# Problem statement:
Copy out the line bearing "1391x880 pixels." and all the lines after it, to the very end of the material below, exactly as written.

Excerpted data: Begin

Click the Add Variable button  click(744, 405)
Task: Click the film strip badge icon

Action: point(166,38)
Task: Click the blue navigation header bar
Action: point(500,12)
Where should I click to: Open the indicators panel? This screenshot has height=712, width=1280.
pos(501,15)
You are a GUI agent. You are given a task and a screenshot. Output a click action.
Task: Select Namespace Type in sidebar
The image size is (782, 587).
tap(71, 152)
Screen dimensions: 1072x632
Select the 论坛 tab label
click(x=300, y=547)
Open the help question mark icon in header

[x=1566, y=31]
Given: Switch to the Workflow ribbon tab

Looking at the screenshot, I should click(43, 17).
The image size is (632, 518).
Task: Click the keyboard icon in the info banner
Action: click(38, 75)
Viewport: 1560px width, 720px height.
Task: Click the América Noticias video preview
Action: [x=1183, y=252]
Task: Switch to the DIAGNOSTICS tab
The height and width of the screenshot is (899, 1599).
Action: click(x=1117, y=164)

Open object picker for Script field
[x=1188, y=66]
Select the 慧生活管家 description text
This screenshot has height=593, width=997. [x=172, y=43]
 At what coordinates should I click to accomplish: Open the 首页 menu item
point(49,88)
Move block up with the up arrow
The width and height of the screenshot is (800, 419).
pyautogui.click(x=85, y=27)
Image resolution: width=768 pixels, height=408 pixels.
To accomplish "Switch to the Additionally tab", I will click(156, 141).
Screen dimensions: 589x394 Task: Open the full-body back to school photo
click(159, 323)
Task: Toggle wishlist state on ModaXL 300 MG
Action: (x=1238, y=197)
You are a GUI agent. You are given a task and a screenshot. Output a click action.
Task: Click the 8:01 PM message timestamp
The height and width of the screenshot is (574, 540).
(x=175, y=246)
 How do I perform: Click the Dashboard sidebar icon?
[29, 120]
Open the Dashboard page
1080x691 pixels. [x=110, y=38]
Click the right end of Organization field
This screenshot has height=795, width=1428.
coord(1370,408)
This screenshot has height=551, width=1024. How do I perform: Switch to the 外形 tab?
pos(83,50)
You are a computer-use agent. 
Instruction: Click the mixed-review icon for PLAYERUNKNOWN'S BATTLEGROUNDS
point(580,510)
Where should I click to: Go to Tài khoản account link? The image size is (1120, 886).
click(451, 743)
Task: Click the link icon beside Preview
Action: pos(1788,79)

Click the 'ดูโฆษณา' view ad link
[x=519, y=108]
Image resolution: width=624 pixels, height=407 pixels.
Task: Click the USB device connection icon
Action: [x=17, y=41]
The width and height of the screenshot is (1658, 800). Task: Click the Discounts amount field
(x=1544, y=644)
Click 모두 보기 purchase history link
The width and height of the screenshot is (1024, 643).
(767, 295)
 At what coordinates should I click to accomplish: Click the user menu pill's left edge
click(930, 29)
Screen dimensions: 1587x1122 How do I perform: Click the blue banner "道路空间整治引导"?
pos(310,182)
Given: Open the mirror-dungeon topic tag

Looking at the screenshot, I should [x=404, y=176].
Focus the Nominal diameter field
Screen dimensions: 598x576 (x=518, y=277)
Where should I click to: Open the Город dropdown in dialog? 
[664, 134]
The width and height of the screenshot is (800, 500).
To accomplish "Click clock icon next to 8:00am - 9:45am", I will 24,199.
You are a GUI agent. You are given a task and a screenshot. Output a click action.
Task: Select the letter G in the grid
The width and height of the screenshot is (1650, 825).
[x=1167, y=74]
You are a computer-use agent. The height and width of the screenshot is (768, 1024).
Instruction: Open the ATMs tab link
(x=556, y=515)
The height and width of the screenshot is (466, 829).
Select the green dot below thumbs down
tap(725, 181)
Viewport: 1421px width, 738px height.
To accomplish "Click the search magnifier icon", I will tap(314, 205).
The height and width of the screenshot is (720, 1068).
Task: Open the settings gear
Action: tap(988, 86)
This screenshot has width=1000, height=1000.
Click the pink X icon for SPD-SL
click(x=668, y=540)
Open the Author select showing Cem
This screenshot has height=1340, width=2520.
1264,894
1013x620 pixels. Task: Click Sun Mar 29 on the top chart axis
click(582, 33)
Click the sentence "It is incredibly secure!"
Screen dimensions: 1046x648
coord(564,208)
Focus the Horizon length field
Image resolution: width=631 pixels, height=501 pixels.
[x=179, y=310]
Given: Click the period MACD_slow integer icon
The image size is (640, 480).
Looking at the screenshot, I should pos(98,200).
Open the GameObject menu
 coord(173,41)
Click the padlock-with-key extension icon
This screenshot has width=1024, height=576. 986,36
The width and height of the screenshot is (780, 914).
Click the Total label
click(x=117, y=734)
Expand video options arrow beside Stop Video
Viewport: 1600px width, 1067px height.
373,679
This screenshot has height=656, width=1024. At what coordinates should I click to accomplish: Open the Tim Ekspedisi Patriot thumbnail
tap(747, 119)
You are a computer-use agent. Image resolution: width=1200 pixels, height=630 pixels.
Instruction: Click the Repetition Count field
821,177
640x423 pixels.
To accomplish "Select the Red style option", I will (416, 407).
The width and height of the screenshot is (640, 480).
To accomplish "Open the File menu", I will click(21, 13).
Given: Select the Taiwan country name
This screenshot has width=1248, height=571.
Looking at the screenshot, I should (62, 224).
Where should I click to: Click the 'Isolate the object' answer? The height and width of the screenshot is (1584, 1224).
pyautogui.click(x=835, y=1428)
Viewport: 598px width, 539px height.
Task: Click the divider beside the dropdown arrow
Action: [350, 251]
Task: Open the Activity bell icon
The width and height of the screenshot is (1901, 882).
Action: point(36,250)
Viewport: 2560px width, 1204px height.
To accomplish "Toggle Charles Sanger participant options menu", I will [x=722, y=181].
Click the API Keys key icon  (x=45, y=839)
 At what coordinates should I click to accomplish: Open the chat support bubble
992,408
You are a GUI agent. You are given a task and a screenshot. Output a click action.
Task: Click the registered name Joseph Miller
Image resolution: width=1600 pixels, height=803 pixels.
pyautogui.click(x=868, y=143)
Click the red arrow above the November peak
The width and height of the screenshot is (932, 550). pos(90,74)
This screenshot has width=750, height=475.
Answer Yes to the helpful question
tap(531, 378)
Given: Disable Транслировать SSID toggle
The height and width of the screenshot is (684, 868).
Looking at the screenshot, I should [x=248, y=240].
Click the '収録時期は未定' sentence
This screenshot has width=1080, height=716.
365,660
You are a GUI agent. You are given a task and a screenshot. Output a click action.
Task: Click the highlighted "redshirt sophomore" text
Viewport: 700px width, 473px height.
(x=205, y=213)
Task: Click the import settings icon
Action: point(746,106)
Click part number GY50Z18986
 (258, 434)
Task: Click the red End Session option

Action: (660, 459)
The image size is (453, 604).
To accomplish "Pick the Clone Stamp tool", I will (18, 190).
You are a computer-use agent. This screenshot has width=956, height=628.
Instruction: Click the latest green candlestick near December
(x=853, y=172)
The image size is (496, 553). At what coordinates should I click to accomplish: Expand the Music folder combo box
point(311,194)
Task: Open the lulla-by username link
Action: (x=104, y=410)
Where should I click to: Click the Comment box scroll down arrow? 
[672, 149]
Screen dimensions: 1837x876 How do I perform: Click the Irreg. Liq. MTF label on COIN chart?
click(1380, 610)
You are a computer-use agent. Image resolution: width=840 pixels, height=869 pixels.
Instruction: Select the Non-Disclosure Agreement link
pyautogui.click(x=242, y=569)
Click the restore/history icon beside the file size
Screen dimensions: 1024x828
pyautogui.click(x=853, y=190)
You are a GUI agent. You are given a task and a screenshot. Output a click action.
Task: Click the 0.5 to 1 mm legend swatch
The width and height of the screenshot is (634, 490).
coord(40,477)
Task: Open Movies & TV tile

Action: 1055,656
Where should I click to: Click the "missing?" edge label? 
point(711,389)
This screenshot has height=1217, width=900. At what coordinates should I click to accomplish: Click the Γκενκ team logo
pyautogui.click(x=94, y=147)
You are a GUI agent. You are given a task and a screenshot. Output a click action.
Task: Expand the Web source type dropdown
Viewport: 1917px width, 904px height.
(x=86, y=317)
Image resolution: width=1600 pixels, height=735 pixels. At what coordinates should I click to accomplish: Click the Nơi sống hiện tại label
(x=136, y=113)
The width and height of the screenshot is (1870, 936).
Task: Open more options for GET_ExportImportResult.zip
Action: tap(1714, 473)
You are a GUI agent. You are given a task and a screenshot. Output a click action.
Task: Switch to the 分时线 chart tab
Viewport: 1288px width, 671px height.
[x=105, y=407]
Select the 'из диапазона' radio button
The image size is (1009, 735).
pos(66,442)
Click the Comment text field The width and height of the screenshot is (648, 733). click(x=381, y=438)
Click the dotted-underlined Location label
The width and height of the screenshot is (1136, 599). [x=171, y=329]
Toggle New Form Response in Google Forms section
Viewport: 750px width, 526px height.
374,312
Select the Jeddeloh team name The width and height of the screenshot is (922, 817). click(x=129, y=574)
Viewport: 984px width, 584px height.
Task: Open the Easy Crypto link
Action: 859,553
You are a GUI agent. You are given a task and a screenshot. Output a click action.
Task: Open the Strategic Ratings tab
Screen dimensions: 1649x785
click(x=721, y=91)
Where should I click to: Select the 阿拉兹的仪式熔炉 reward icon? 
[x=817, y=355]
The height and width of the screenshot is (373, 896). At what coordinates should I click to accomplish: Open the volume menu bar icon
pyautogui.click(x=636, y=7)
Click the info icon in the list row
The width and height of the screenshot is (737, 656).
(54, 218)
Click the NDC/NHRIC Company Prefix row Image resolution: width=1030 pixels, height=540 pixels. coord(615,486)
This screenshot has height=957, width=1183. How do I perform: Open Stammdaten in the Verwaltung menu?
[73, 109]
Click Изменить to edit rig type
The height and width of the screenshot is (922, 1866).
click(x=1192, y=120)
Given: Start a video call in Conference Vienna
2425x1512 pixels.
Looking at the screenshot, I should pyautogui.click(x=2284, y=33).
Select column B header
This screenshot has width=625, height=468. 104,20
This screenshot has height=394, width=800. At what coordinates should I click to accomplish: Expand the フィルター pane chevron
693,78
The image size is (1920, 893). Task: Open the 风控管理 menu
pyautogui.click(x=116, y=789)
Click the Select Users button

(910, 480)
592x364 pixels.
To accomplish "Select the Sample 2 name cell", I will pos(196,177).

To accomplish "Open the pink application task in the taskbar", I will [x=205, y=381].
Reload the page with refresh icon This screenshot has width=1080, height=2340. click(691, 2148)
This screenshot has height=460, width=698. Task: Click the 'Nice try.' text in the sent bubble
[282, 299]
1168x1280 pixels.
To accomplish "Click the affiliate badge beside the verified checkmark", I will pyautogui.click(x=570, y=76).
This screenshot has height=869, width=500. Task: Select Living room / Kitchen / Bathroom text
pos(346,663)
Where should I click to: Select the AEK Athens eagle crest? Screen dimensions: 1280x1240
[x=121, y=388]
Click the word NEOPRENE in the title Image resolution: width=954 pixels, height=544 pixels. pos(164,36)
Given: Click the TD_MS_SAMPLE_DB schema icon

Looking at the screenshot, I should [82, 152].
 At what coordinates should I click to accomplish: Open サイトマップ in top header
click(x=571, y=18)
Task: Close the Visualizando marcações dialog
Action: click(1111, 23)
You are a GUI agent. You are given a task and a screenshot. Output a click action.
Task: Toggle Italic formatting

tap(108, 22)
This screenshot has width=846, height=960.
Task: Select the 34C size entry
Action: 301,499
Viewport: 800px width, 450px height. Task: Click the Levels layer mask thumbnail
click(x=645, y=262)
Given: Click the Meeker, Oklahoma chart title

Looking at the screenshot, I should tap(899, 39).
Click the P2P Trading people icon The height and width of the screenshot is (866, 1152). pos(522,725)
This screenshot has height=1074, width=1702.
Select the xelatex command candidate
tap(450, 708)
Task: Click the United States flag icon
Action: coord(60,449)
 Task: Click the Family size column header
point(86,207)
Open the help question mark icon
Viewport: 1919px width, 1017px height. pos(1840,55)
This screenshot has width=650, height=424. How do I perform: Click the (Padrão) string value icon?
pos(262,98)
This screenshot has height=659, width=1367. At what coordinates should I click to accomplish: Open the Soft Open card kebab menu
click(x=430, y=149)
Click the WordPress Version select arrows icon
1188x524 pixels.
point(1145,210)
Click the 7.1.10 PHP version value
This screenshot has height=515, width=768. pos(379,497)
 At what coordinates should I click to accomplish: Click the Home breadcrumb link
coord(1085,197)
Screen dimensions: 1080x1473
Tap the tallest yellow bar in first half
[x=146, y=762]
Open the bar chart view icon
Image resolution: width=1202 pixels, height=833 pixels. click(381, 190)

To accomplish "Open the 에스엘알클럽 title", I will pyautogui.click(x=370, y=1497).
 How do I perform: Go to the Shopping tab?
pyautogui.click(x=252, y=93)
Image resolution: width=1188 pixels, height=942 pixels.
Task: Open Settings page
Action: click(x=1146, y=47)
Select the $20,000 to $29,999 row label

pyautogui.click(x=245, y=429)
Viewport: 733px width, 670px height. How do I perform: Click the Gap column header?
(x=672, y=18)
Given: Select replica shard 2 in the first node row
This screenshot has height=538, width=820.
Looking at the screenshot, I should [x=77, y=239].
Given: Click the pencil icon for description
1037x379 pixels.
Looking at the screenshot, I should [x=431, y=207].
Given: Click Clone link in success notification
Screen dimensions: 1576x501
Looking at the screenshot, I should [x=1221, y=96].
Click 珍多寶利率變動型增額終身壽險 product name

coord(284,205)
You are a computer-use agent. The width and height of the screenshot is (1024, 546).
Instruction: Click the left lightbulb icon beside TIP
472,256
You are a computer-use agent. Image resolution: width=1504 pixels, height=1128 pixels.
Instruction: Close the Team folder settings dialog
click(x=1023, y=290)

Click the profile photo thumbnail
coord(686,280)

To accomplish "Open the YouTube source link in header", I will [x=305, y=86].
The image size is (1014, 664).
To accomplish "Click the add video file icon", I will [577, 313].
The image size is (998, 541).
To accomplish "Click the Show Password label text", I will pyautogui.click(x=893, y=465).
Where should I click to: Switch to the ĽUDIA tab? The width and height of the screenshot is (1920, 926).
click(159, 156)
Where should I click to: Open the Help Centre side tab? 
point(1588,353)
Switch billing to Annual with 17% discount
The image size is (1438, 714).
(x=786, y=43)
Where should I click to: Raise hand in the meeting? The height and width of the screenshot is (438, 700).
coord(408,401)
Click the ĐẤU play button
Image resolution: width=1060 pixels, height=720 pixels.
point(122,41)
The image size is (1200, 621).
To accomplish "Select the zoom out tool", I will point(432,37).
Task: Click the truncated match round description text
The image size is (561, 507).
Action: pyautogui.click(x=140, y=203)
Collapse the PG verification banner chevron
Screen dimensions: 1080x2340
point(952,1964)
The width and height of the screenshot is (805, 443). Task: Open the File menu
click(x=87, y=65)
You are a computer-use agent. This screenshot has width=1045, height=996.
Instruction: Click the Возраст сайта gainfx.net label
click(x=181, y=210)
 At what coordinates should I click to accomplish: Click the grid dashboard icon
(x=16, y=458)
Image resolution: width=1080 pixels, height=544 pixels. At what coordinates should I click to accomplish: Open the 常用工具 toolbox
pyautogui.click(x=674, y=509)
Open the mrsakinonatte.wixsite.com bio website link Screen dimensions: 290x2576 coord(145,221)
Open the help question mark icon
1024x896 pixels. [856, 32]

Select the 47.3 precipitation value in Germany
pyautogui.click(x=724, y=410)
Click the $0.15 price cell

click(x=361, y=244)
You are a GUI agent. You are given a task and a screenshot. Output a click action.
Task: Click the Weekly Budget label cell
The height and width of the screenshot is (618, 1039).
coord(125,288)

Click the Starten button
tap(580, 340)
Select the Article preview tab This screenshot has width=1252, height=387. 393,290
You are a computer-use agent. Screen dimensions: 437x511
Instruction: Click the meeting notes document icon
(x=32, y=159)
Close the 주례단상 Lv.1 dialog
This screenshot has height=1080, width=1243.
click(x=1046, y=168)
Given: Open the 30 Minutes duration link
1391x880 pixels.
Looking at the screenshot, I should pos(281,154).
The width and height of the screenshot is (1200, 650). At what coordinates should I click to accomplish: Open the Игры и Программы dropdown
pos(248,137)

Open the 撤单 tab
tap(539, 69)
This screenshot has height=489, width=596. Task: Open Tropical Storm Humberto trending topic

Excerpted data: End

# Answer space:
1391x880 pixels.
Looking at the screenshot, I should pos(281,154).
The width and height of the screenshot is (1200, 650). At what coordinates should I click to accomplish: Open the Игры и Программы dropdown
pos(248,137)

Open the 撤单 tab
tap(539, 69)
This screenshot has height=489, width=596. Task: Open Tropical Storm Humberto trending topic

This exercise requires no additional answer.